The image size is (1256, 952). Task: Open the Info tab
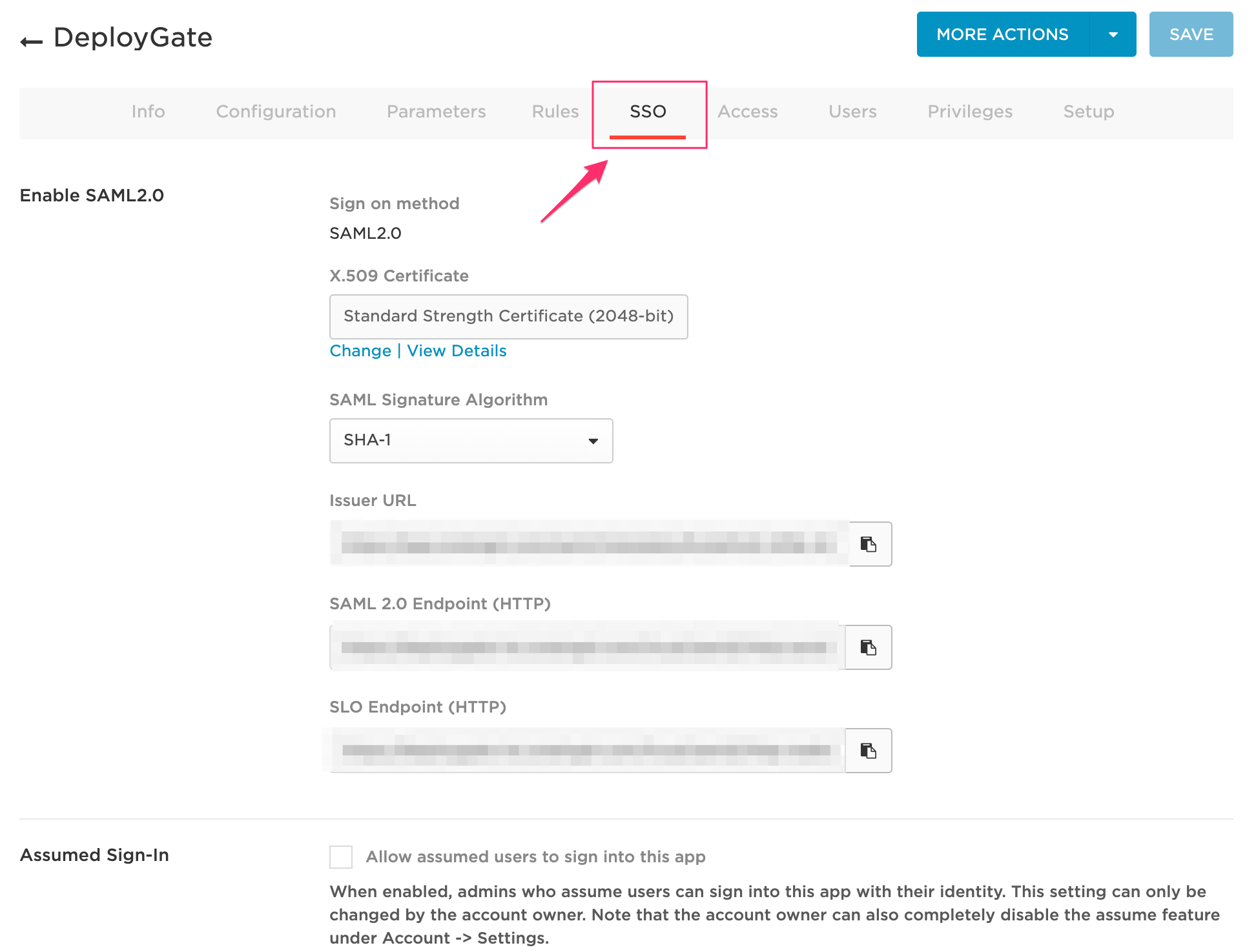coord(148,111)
---
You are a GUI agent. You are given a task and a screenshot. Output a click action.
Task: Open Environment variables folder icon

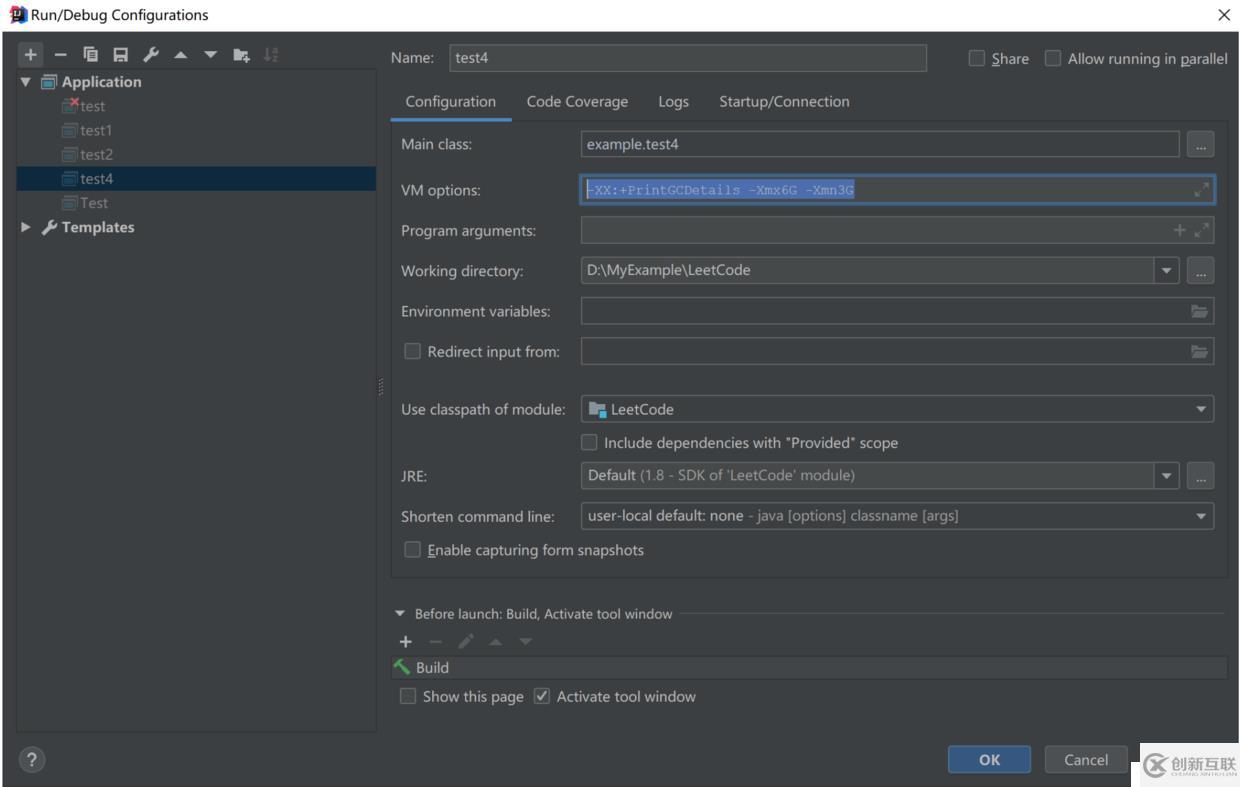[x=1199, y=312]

Description of the task ▸
Find every line in the listing above that contains the string "Open", matching case exactly, and copy each such line.

Response to the task ▸
The image size is (1256, 952). Task: Open the Info tab
Task: Open Environment variables folder icon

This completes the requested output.